The title of this post is inspired by the marvellous Meghan Telpner. She has recently shared her creed with her readers, and is challenging us to share how we are "Living the Creed". I don't know if I'll share this with her readers, but I'm comfortable sharing it with mine. Sort of. 


This post is very rough. I realize there are things won't be clear to anyone but me, and I'm sure there are mistakes. I'm a bit pressed for time, so I'm going to post anyway. I feel the need to get this out now.  Today is the day...


Once upon a time, back in the olden days when Brambles still existed, I wrote about duck eggs. I fretted about my inability to decide what to do with the eggs. Rose-Anne, from Life, Love and Food commented with excellent advice. In her comment she also mentioned a book. I immediately hopped over to my library's website and put my name on the wait-list for the book. (I'm a nerdy book-girl that way.) If it prompted such solid, useful advice, I wanted to read it too.   


It took months, but eventually I received a copy of Gretchen Ruben's "The Happiness Project". I read the book with great excitement. There was so much I could apply to my life. The first chapter alone confirmed things I already knew, but wasn't necessarily practising.  I was drawn to the connections between exercise, organization, procrastination and happiness. If I could work on those things, I too could amplify my happiness. I was stoked.


Coincidentally, or possibly conveniently, the book arrived just prior to Hubby going out of town for a week. I was sure this was the perfect opportunity to get my stuff organized. I had visions of surprising him with all I accomplished in his absence. (Note that I had no intention of organizing his stuff. That route leads to madness, and divorce court. I'm always shocked when friends tell me that they cleaned out their Hubby's closet. That just seems wrong.) 


I made a list of all the things I was going to do.  High on my list of priorities was dealing with all the recipes I had clipped, printed and copied. I had a binder where I had been storing them, but it was full to bursting. There were several months worth of collected recipes in a messy stack on my kitchen counter. 


I chose to start with this project as it was something I could do while I watched chick-flicks, and it allowed me to make a trip to the stationery store. I *heart* shopping for stationery. (All part of the nerdy book-girl thing.)  I came home with binders and binder dividers and plastic page protectors. I was so going to organize the heck out of my recipes. 

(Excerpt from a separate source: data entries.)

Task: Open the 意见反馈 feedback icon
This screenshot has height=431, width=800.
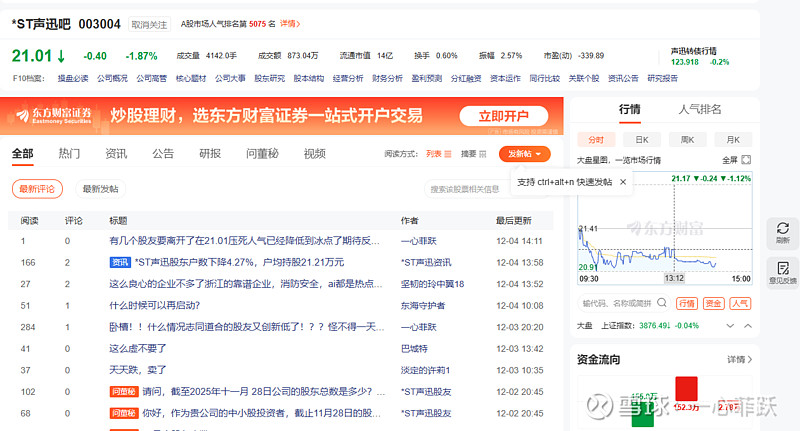Action: point(782,273)
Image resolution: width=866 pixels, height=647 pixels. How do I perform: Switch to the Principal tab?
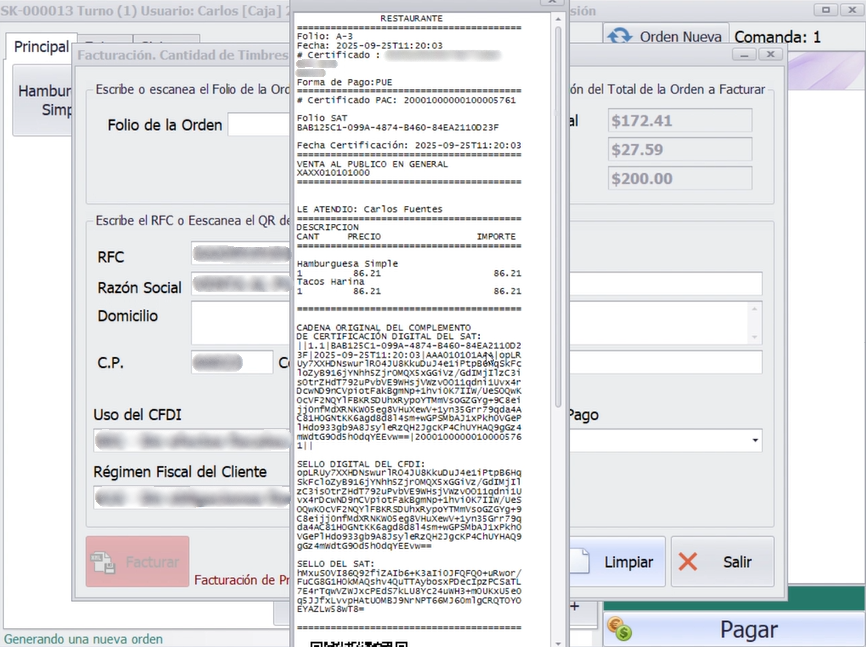pos(41,47)
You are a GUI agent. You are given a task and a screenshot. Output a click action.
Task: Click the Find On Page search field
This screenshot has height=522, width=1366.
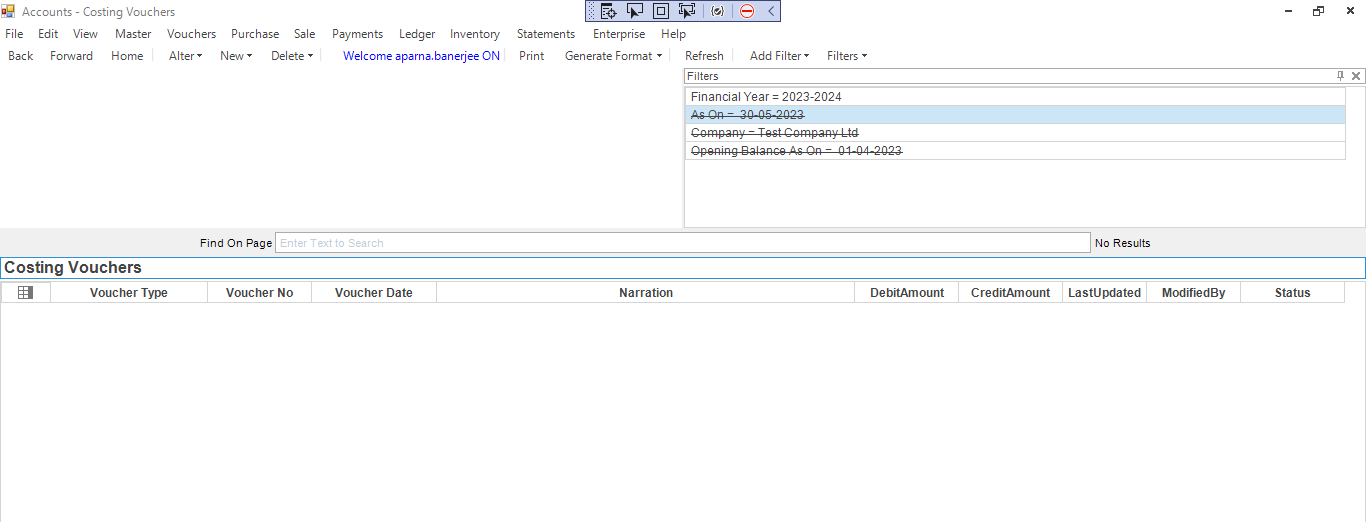[x=682, y=243]
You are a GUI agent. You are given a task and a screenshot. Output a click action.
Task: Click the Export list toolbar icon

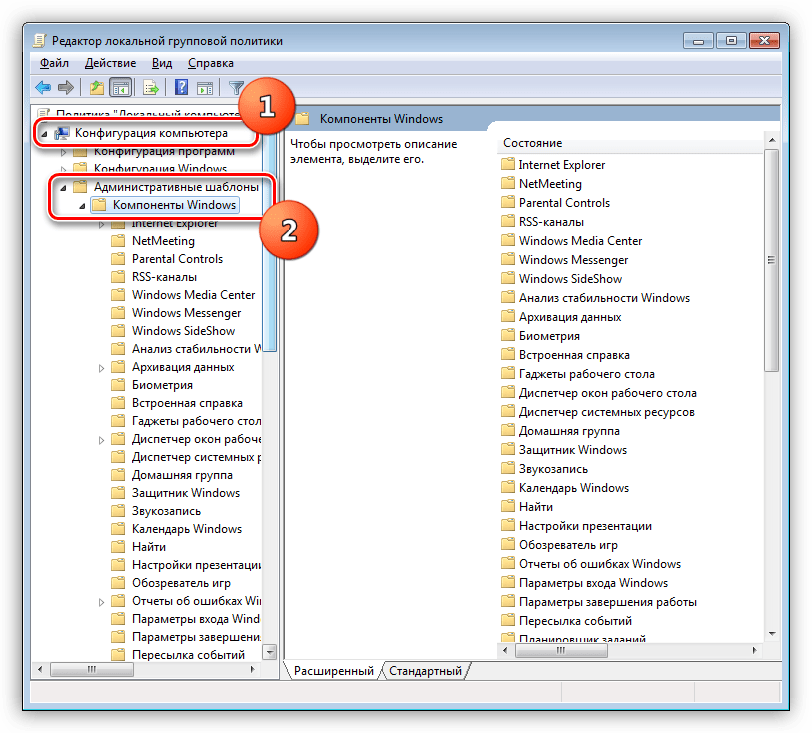151,87
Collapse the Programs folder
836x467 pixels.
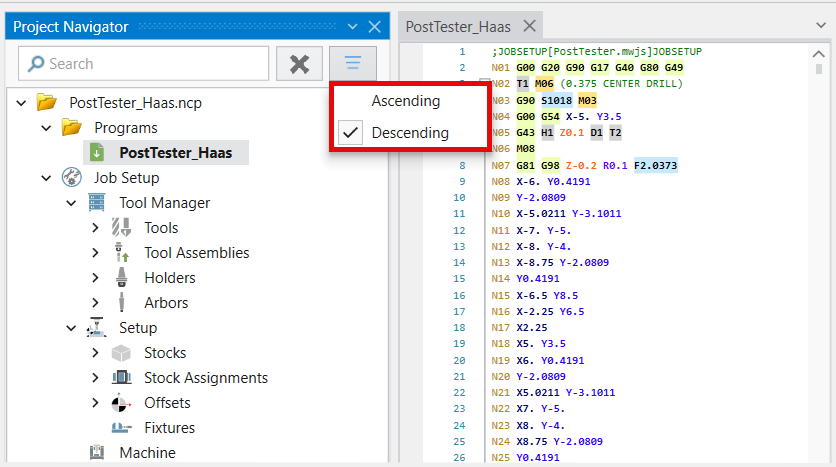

The recipes did get organized, in spite of the fact that I had completely underestimated how many I had. It required a second trip to the stationery store for further supplies in spite of my culling old recipes as I went. My one-evening project spread out though the week. With my on-call job, and my attempts to keep up with the few household chores I do regularly, this was the only project that was crossed off the list. I was completely discouraged. 


In spite of this, I still found the book intriguing. I ordered it from the library again and again, but I just couldn't motivate myself to act. Small attempts would be made, some with lasting results, but overall not much got accomplished. I found ways to excuse myself. Ms. Rubin lives in a New York City apartment. I'm assuming it's much smaller than my small-town house. She isn't likely to have yard work, and on and on and on. There was always some "good reason" why I couldn't make this work. 


But I know I can. In fact, I was able to keep up with the basics for several weeks late last year when there was a steady stream of painters and heat-pump installers and energy advisers through the house. It felt so good to get up and get things accomplished before workers started arriving. Somehow, I keep meaning to get back to that routine, and that feeling...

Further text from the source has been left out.